> [Extracted data]:
>> Start

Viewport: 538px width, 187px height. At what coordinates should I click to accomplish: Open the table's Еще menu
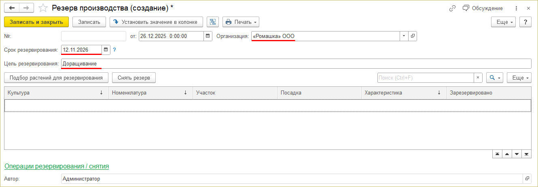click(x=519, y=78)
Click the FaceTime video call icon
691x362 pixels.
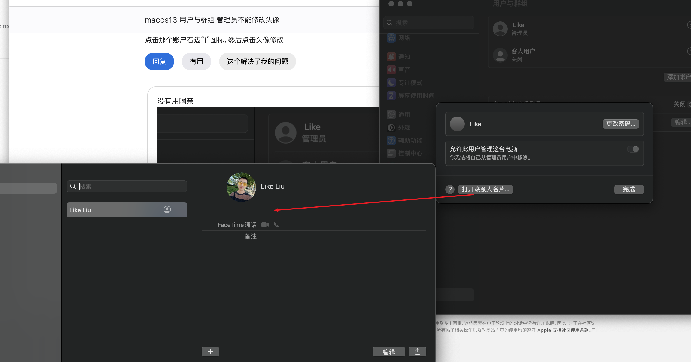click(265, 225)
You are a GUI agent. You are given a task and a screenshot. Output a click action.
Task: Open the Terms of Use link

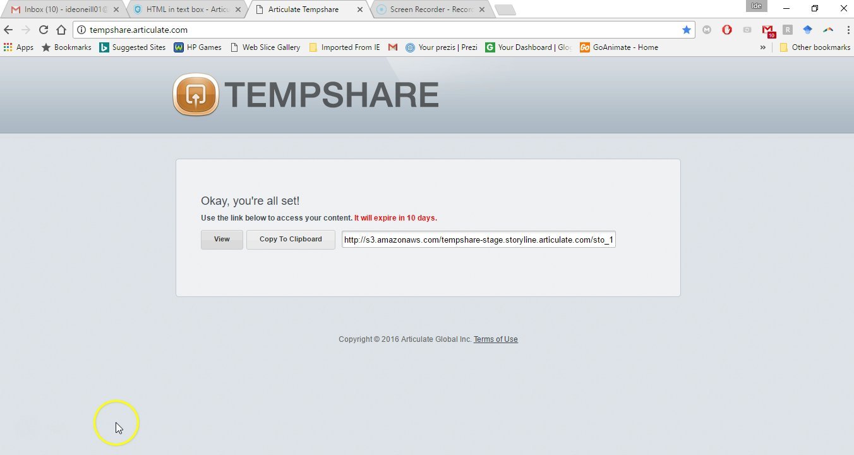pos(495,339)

>> End
>> Start

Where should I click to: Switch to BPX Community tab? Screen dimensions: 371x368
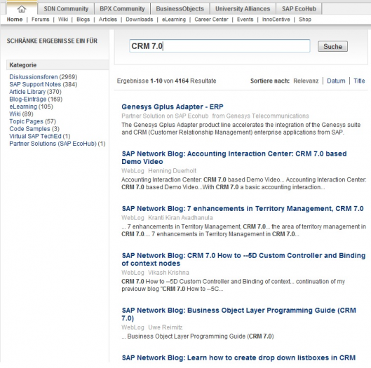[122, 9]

>> End

> [Work to complete]:
Reproduce the data starting with the line with "Click the FaceTime video call icon" and going on through the line with "pos(495,339)", substituting "Privacy Policy" for "Terms of Use" and leaving everything else unchanged. Leave the pictures out of your answer.

> [Answer in full]:
Click the FaceTime video call icon
691x362 pixels.
click(265, 225)
You are a GUI agent. You are given a task and a screenshot. Output a click action.
Task: Open the Privacy Policy link

pos(495,339)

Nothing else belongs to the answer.